Run on local machine to forward jupyter from Lumi

Linux / macOS / MobaXTerm / Cmder:
-----------------------------------------------------------------
ssh -N -L 8888:nid005517-nmn:8888  YOUR_USERNAME@lumi.csc.fi
-----------------------------------------------------------------

PuTTy:
-----------------------------------------------------------------
ssh -N -L 8888:nid005517-nmn:8888 YOUR_USERNAME@lumi.csc.fi
Set Source (8888) and Destination (nid005517-nmn:8888) in:
PuTTy -> Connection -> SSH -> Tunnels
-----------------------------------------------------------------


Copy/Paste this URL into your browser
-----------------------------------------------------------------
http://localhost:8888/?token=36ffa17d87a728f3e4611234e6957afafc35e6ae30f63d82
-----------------------------------------------------------------

These are the instructions you need to follow to connect to the compute node, in this example the compute node has the hostname nid005517-nmn, but you will in all likelihood have a different one. What you see displayed is the output of your slurm job, you can safely exit from this display using CTR-C. The script also exports the ID of the job to the environmental variable $JOB_ID, so you can easily cancel the job by just running:

Note that you need to also tell ssh what key to use, so if for example your key is located in ~/.ssh/lumi_ed25519, use the command:

you@your_own_machine:~> ssh -N -L 8888:nid005517-nmn:8888  YOUR_USERNAME@lumi.csc.fi -i ~/.ssh/lumi_ed25519

Once you have run this command you now have a tunnel connecting the port 8888 at your local machine to port 8888 (which the jupyter server is listening to) at the compute node.

N.B. This SSH connection need to be open during the time you use jupyter, it acts as a tunnel between your local computer and the jupyter server on the compute node.
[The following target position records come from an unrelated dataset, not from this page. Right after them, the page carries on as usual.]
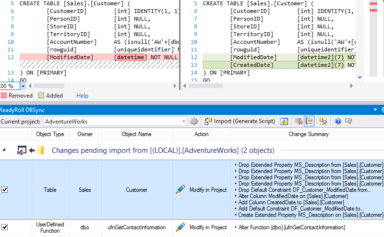Click the pencil icon in Customer row
The image size is (384, 237).
(180, 190)
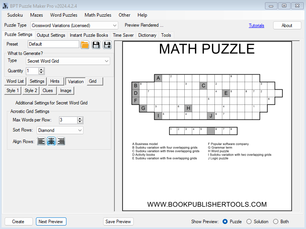
Task: Open the Tutorials link
Action: coord(257,26)
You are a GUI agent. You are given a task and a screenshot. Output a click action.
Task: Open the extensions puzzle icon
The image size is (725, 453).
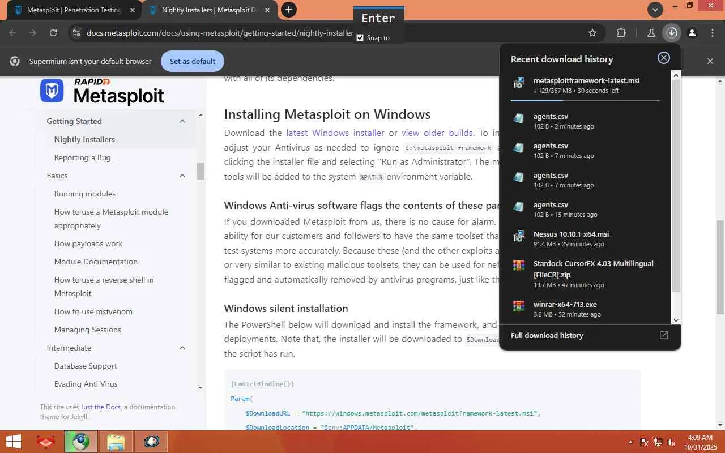(621, 33)
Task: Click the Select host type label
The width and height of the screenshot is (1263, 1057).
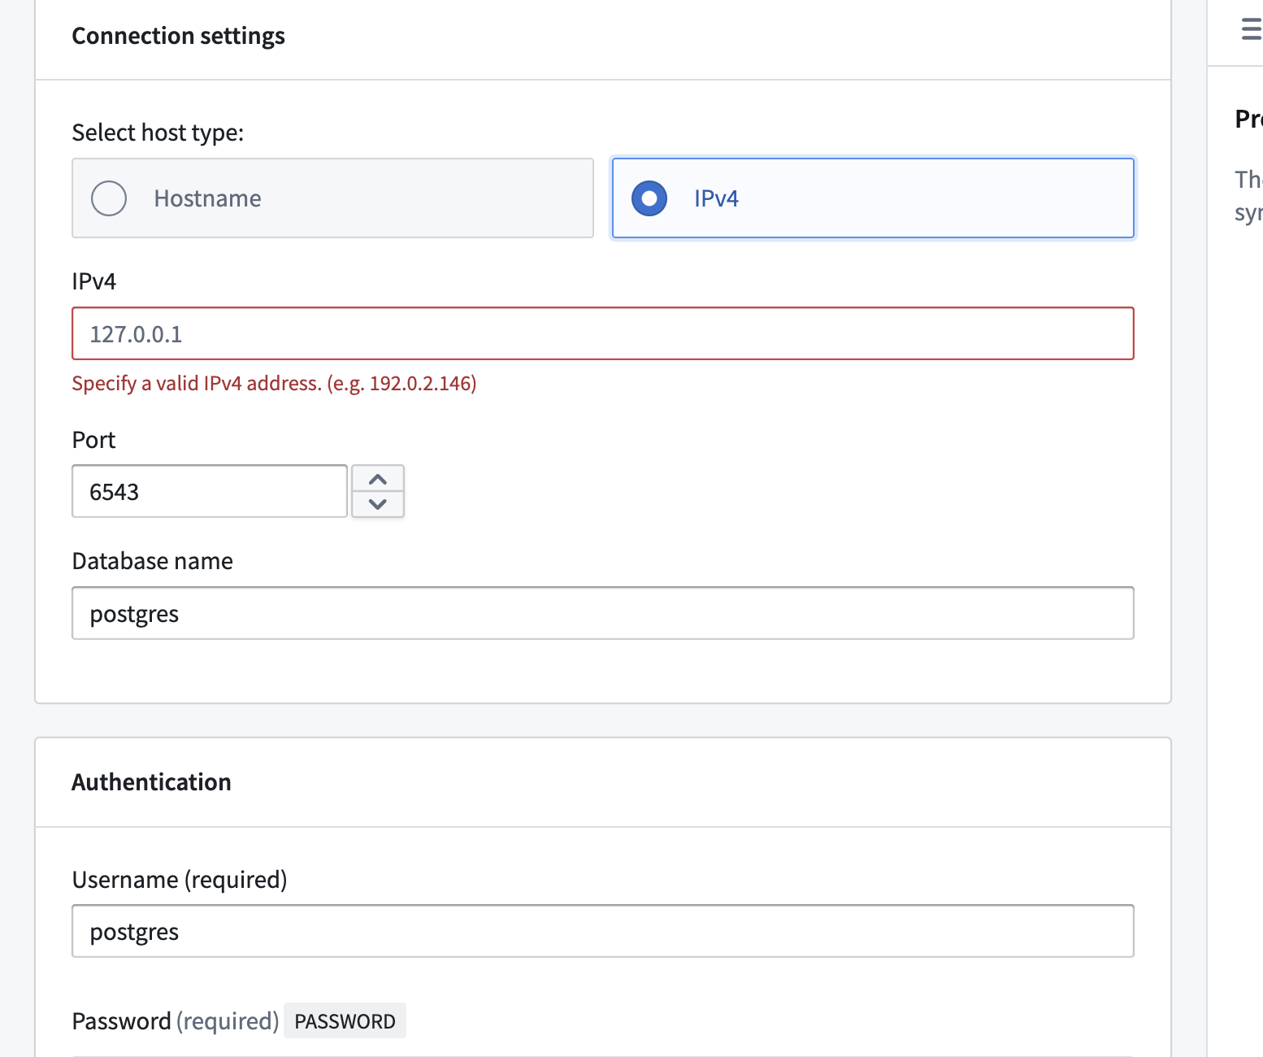Action: click(x=158, y=133)
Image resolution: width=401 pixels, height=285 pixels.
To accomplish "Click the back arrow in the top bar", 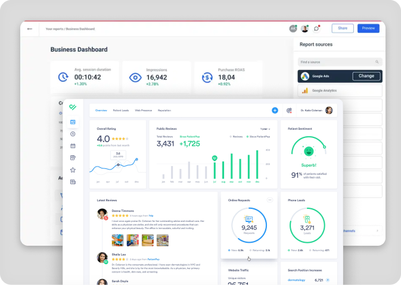I will pos(30,29).
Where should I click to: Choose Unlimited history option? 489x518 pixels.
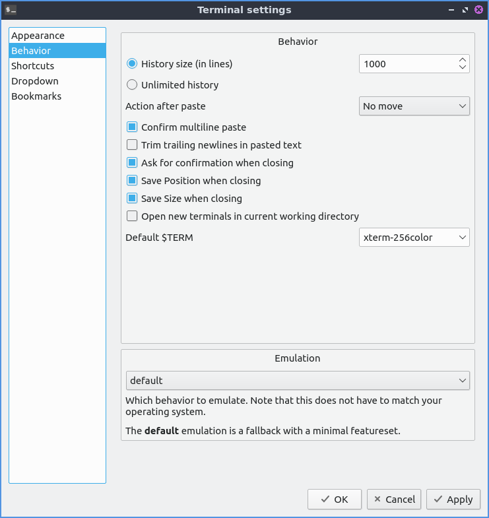coord(132,84)
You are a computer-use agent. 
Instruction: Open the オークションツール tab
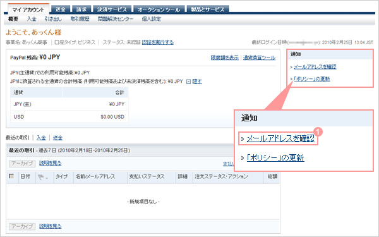pos(159,9)
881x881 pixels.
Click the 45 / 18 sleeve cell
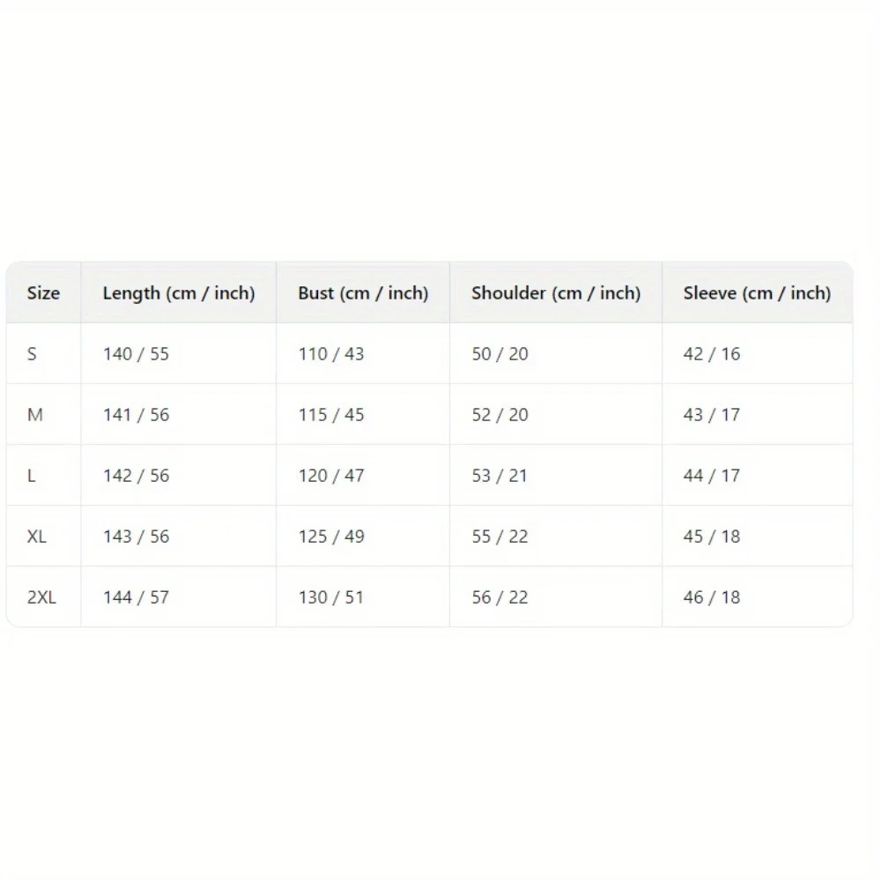point(712,537)
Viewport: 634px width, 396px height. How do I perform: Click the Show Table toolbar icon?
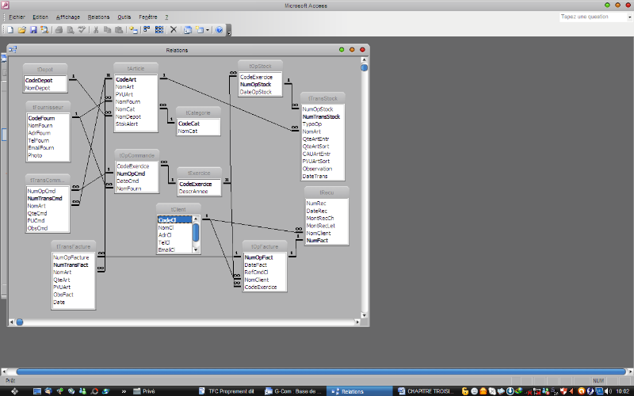click(x=134, y=30)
If you get an error message that the port is unavailable you are likely running jupyter locally. In this case, forward another local port (e.g. 8900) to the compute node:

# Only run this if your local port 8888 is unavailable
you@your_own_machine:~> ssh -N -L 8900:nid005517-nmn:8888  YOUR_USERNAME@lumi.csc.fi -i ~/.ssh/lumi_ed25519

Now you can open a browser pointing it to the local host, using the URL highlighted in the output. You should be greeted by a jupyter server directory listing.